PROVIDED INFORMATION

★ ★ ★

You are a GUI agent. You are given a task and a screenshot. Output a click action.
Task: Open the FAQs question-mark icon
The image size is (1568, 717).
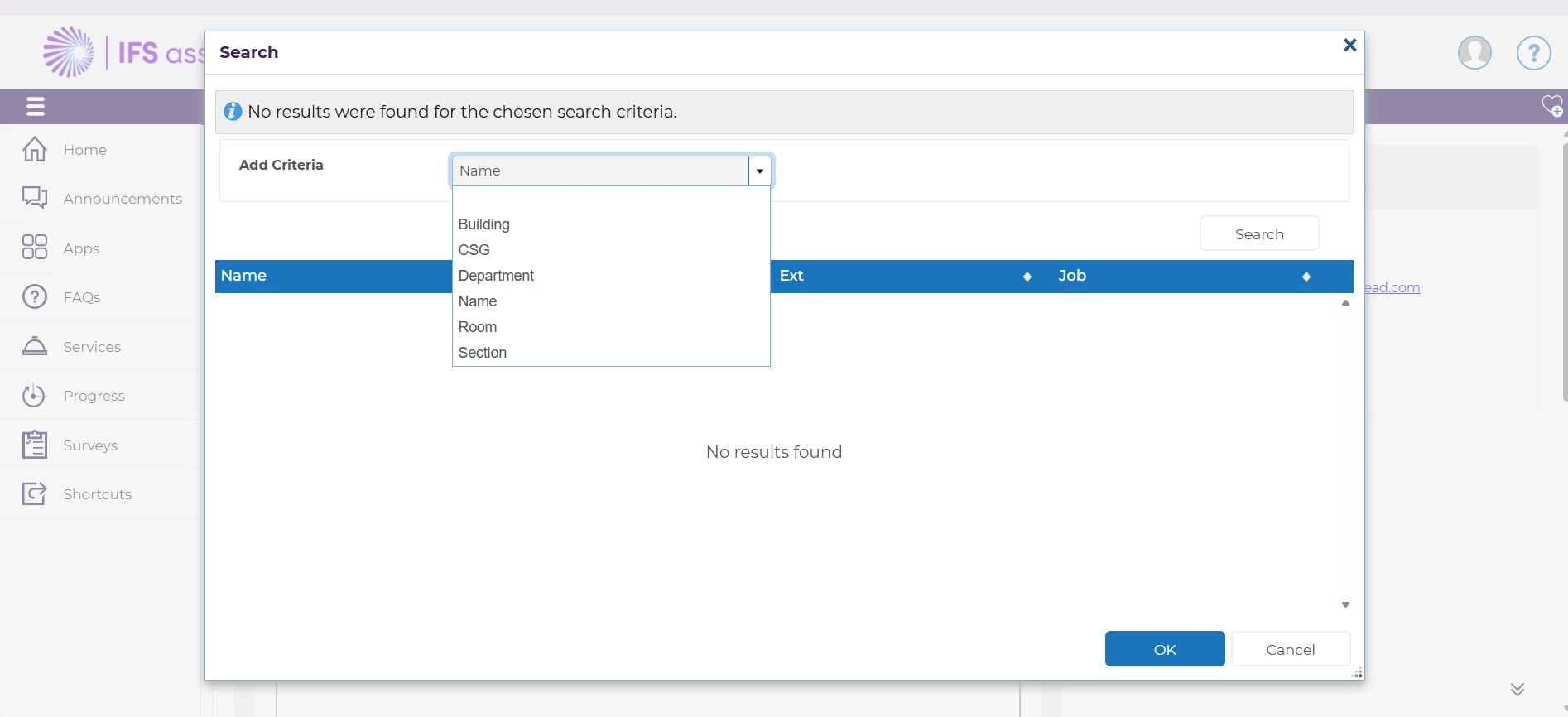click(35, 297)
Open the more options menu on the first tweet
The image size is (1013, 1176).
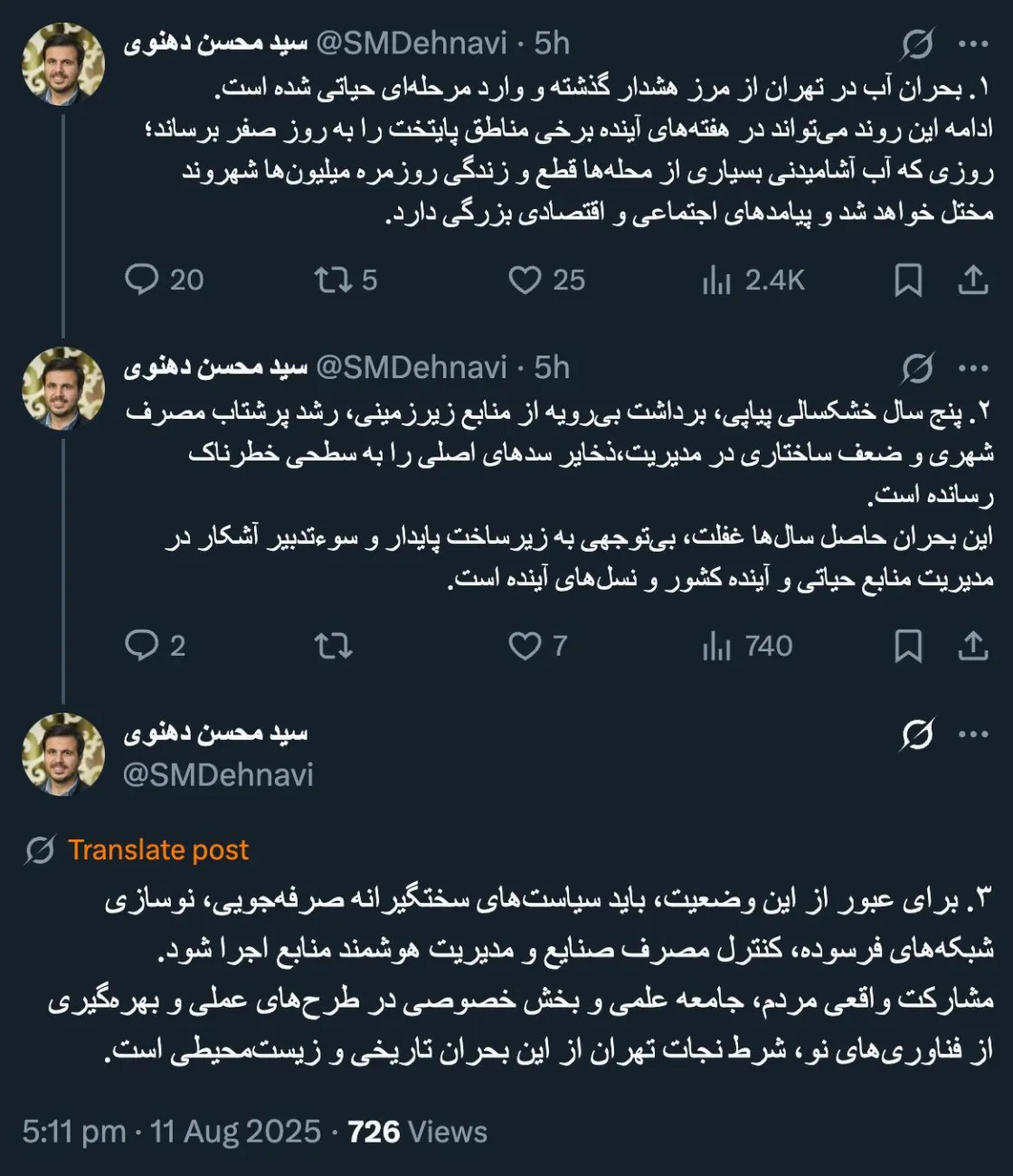(x=974, y=41)
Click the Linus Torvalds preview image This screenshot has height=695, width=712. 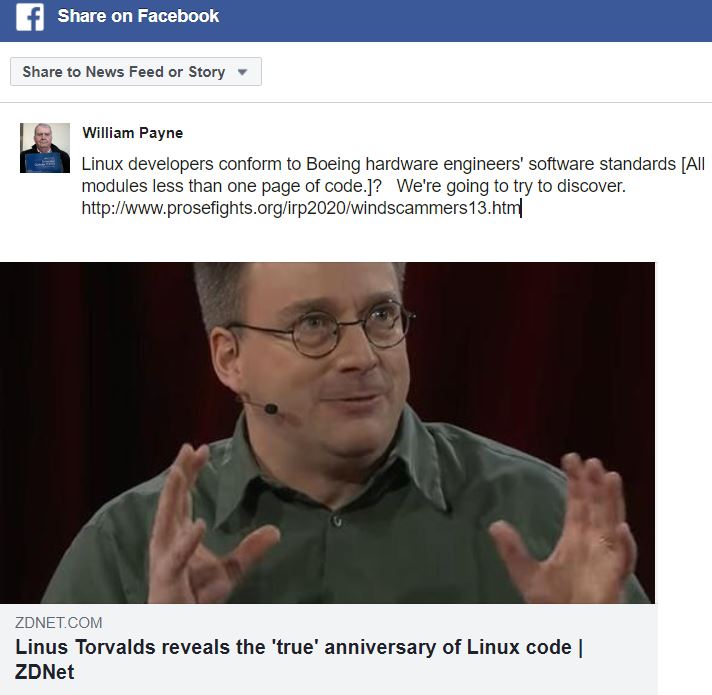point(327,433)
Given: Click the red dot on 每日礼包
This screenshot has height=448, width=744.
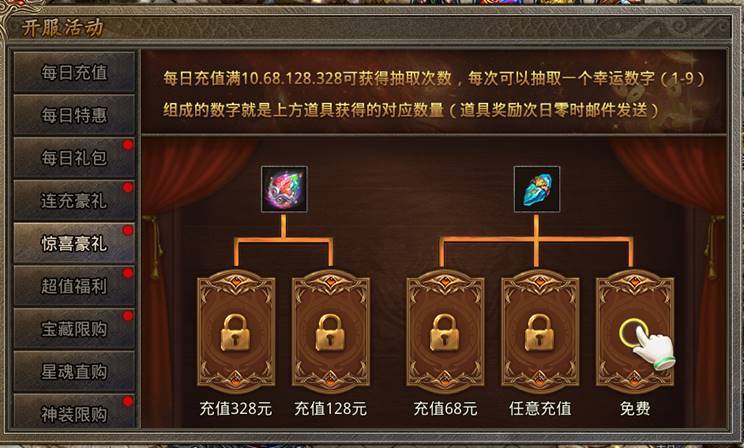Looking at the screenshot, I should 128,145.
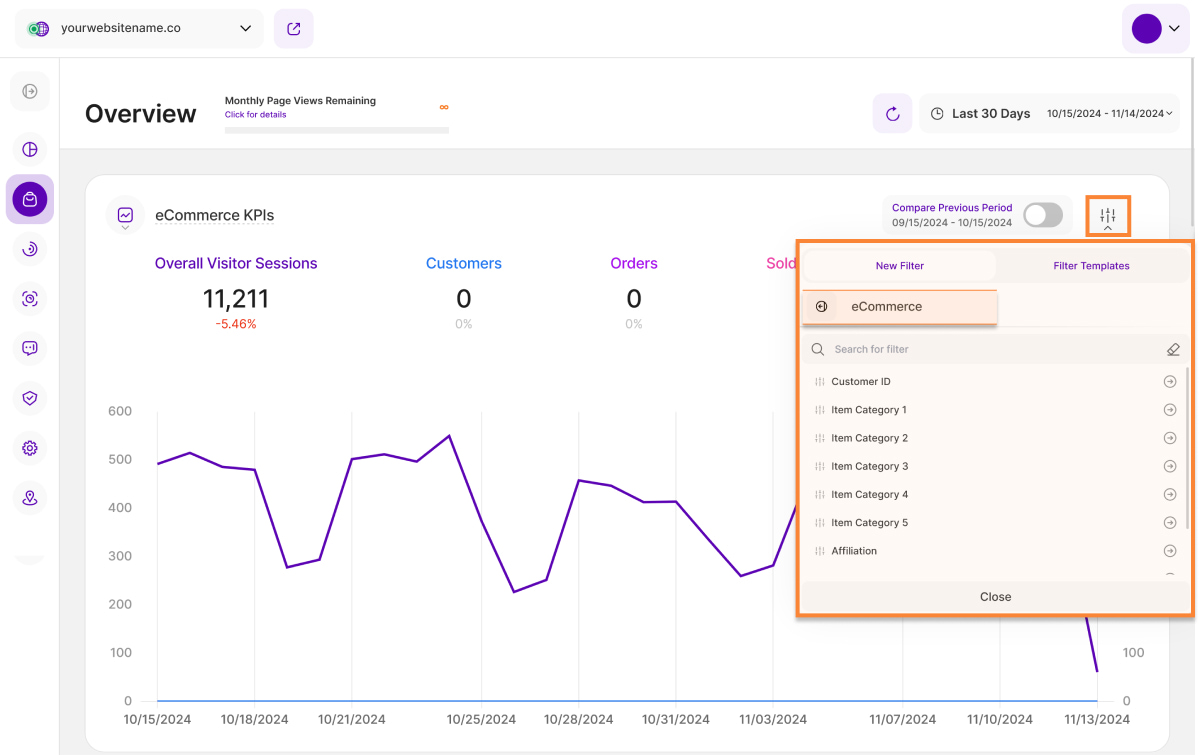Viewport: 1199px width, 755px height.
Task: Select the Customer ID filter option
Action: click(861, 382)
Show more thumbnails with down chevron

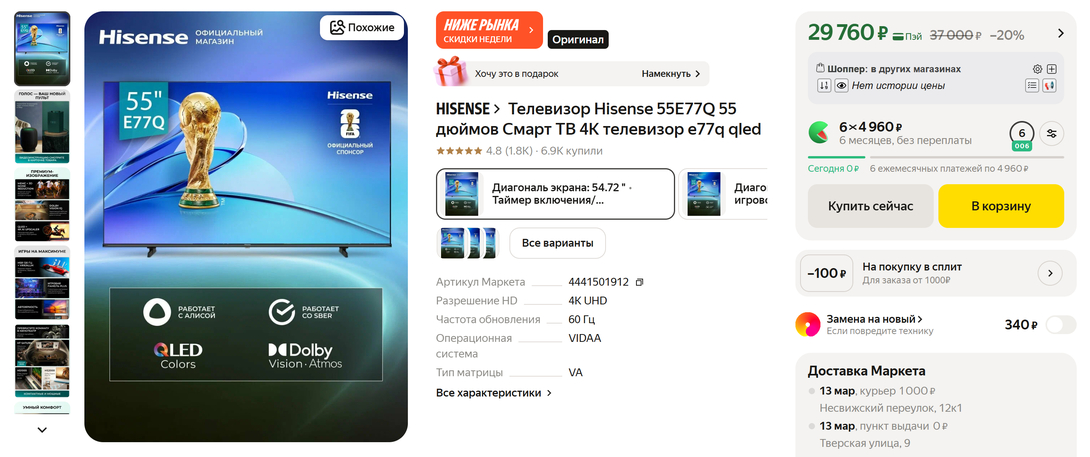(42, 430)
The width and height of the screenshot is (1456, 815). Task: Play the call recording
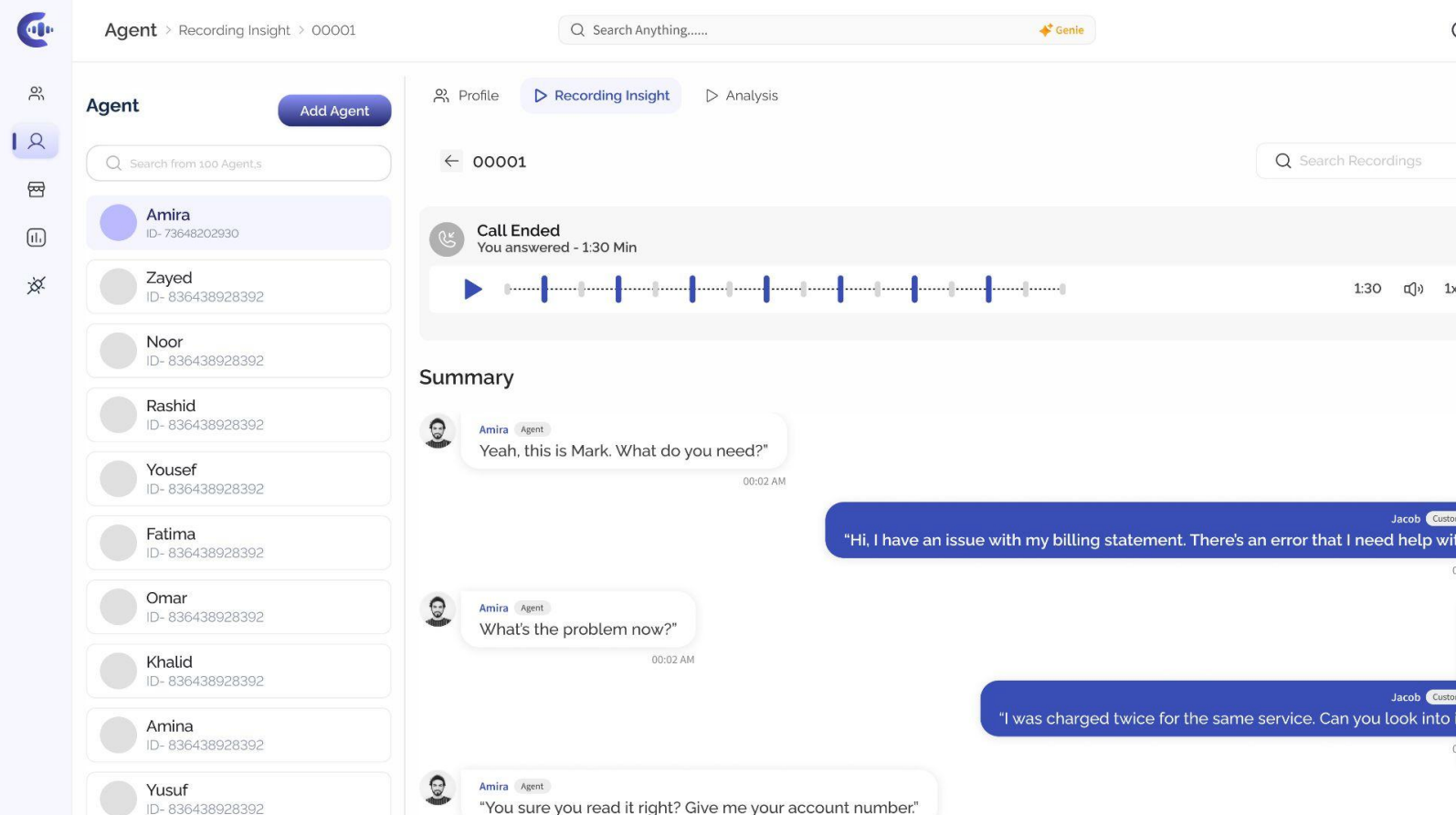click(x=472, y=290)
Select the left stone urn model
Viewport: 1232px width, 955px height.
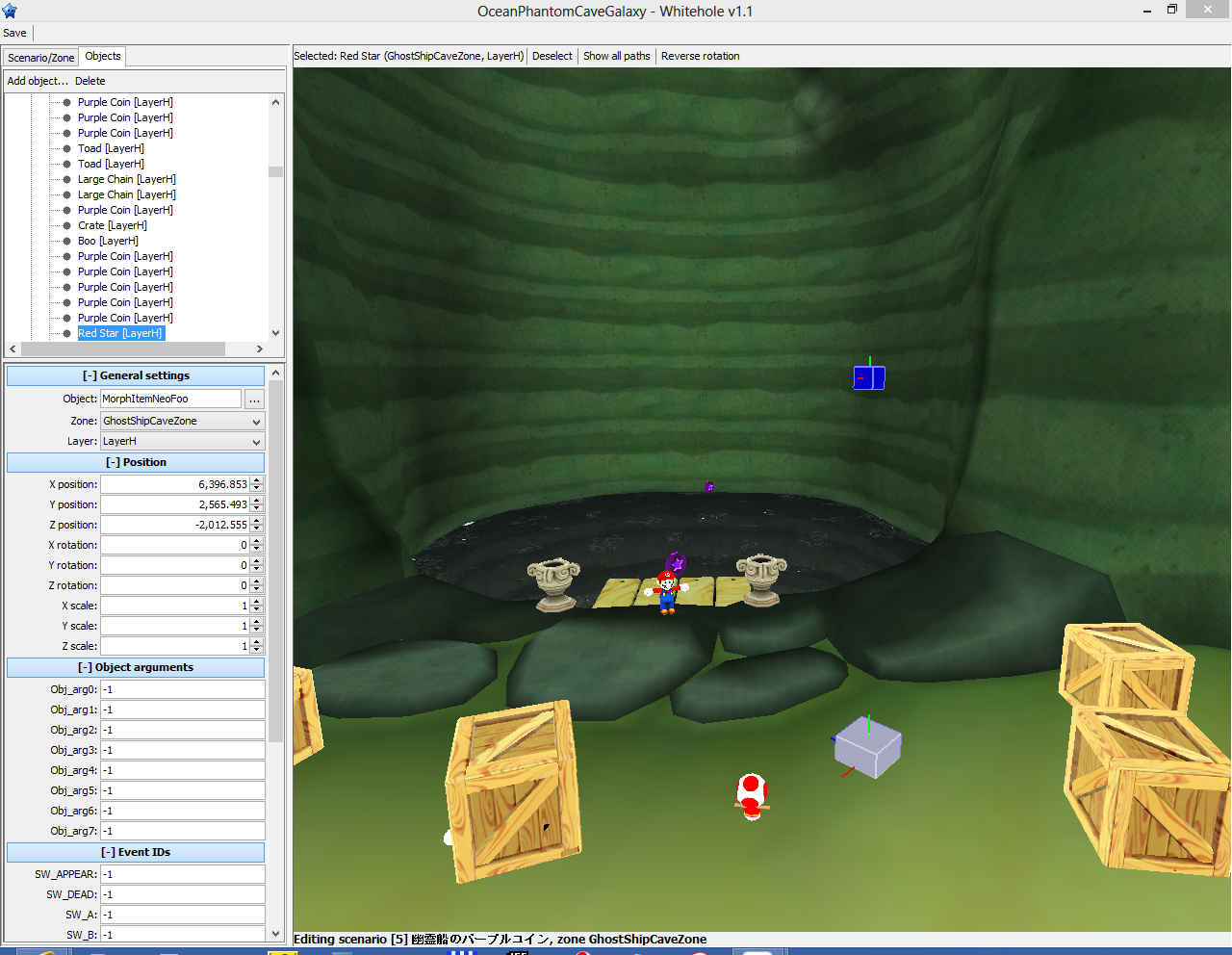(553, 583)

★ ★ ★

WORK INSTRUCTION
Copy nothing but the lines above from the one with "Show more thumbnails with down chevron" through the end of the material, word for word, and drop the pictures.

ANSWER TO THIS PROBLEM
Show more thumbnails with down chevron

(42, 430)
The width and height of the screenshot is (1456, 815). Task: Play the call recording
click(x=472, y=290)
Select the left stone urn model
Viewport: 1232px width, 955px height.
(553, 583)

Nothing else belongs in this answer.